**EXERCISE:**
Exactly transcribe the span of lines from the one containing "Viewport: 1533px width, 784px" through the final line of the entries, inclusive, and nothing outside it. Exclude the pictures.

□ □ □

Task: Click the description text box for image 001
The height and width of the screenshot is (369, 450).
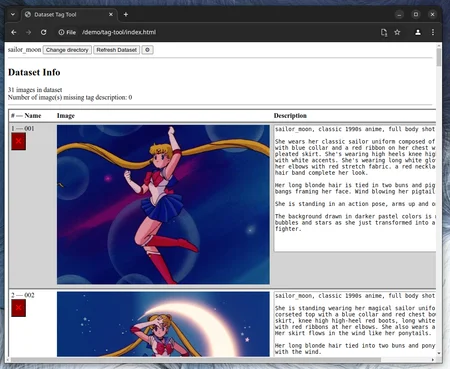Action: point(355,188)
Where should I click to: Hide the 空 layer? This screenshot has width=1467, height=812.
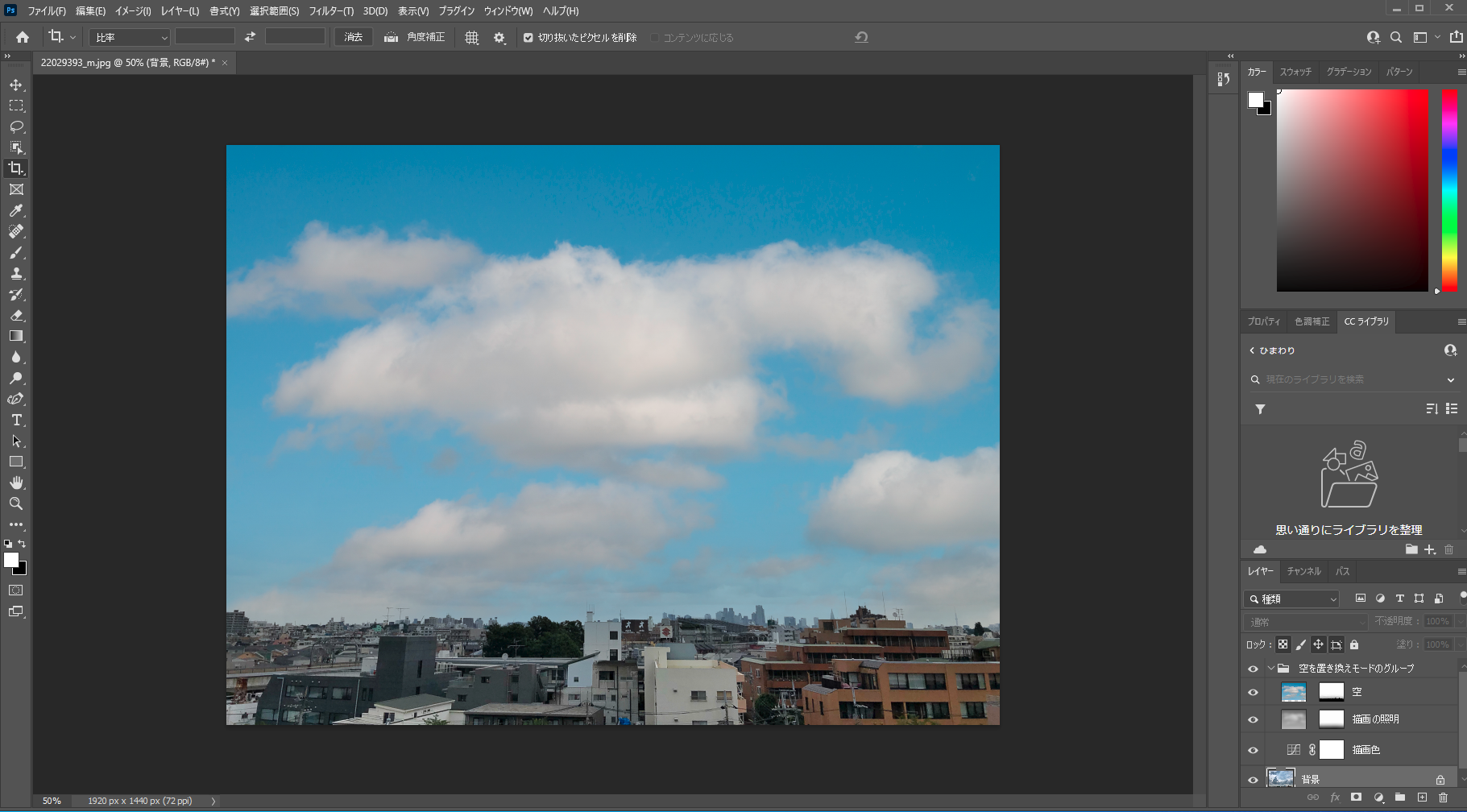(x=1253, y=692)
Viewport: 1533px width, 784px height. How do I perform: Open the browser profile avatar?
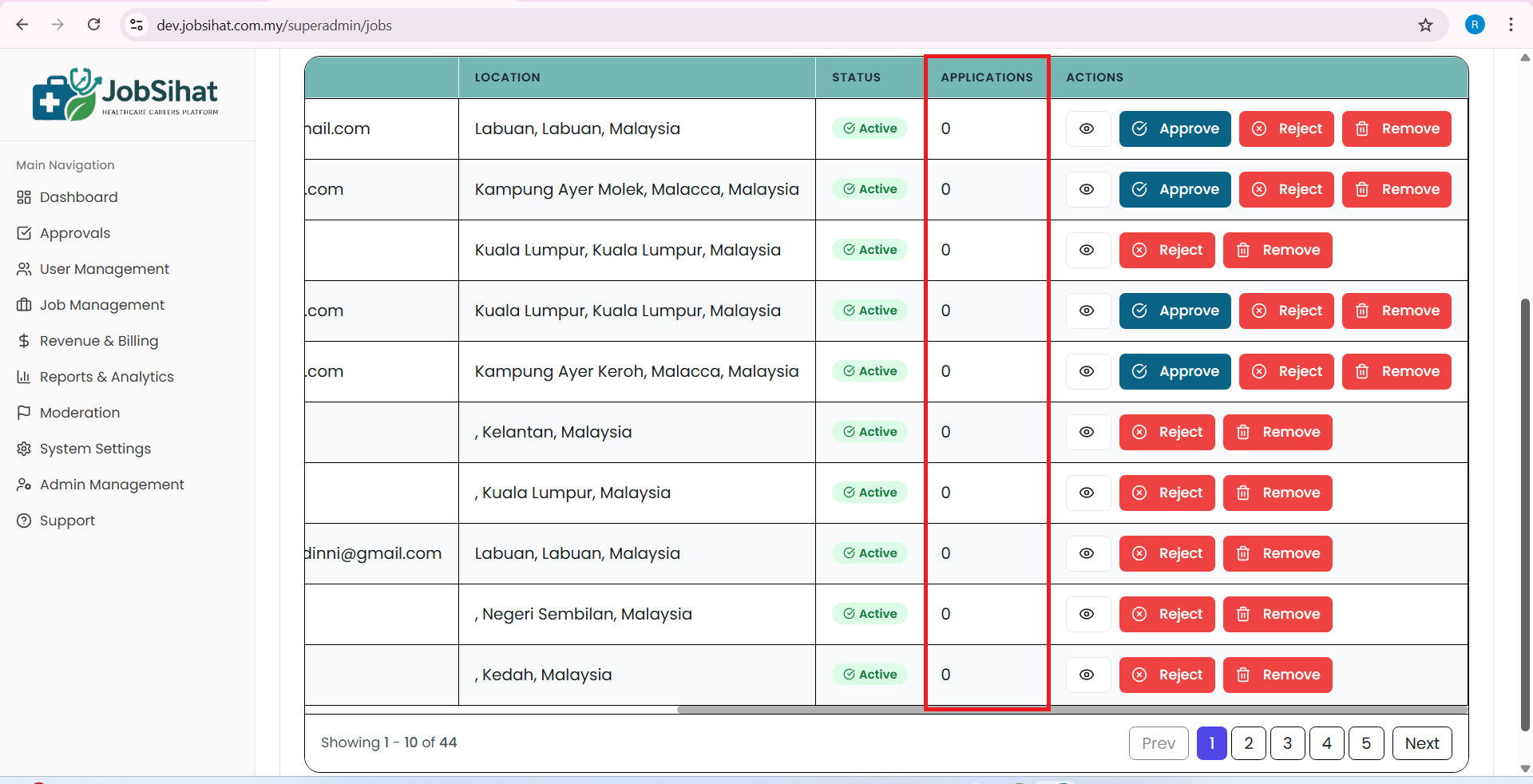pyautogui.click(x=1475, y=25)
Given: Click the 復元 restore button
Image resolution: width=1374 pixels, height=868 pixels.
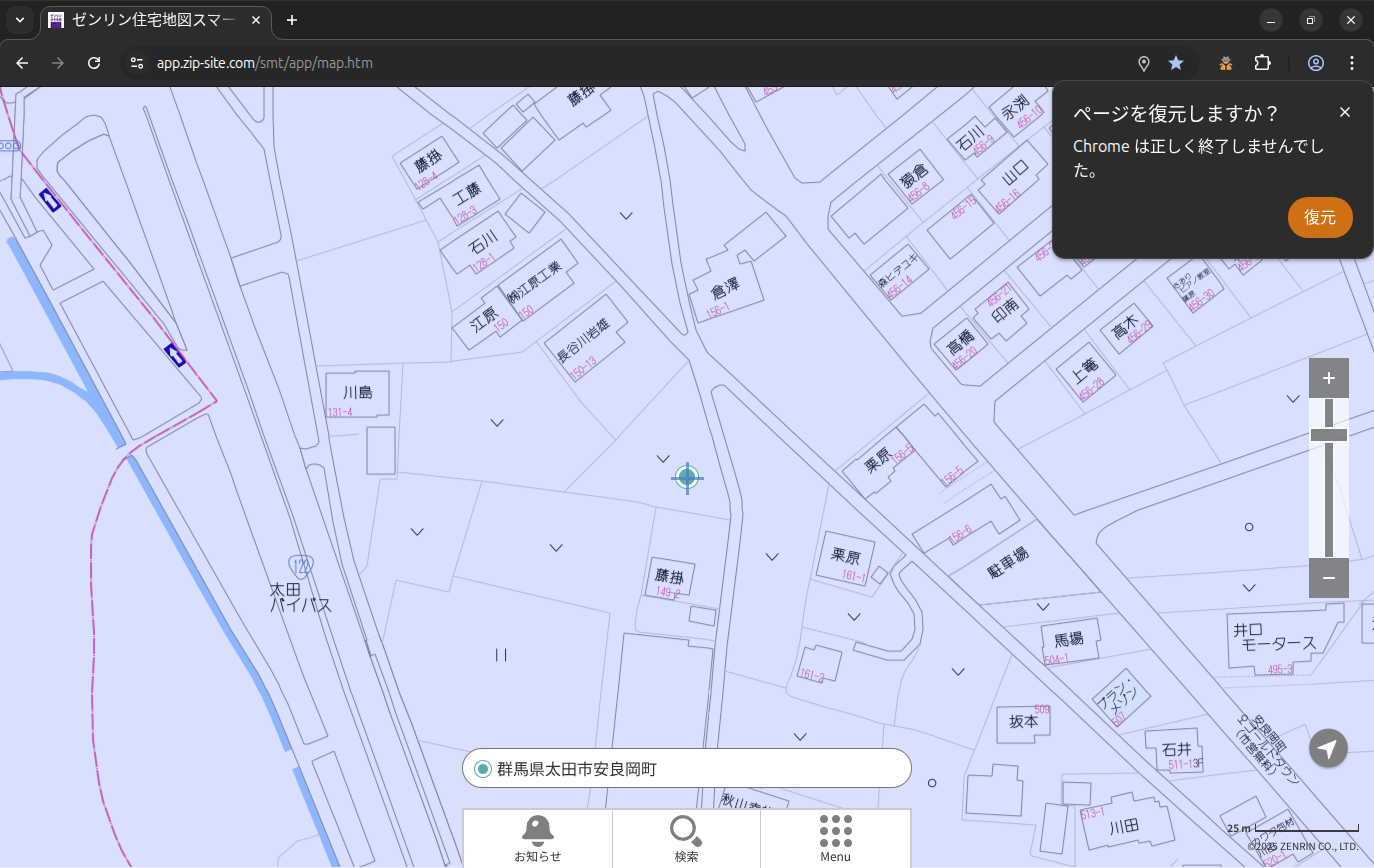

□ □ □

**YOUR SOLUTION:**
Viewport: 1533px width, 784px height. How do I perform: Open the browser profile avatar?
pyautogui.click(x=1475, y=25)
Given: Click the 復元 restore button
Image resolution: width=1374 pixels, height=868 pixels.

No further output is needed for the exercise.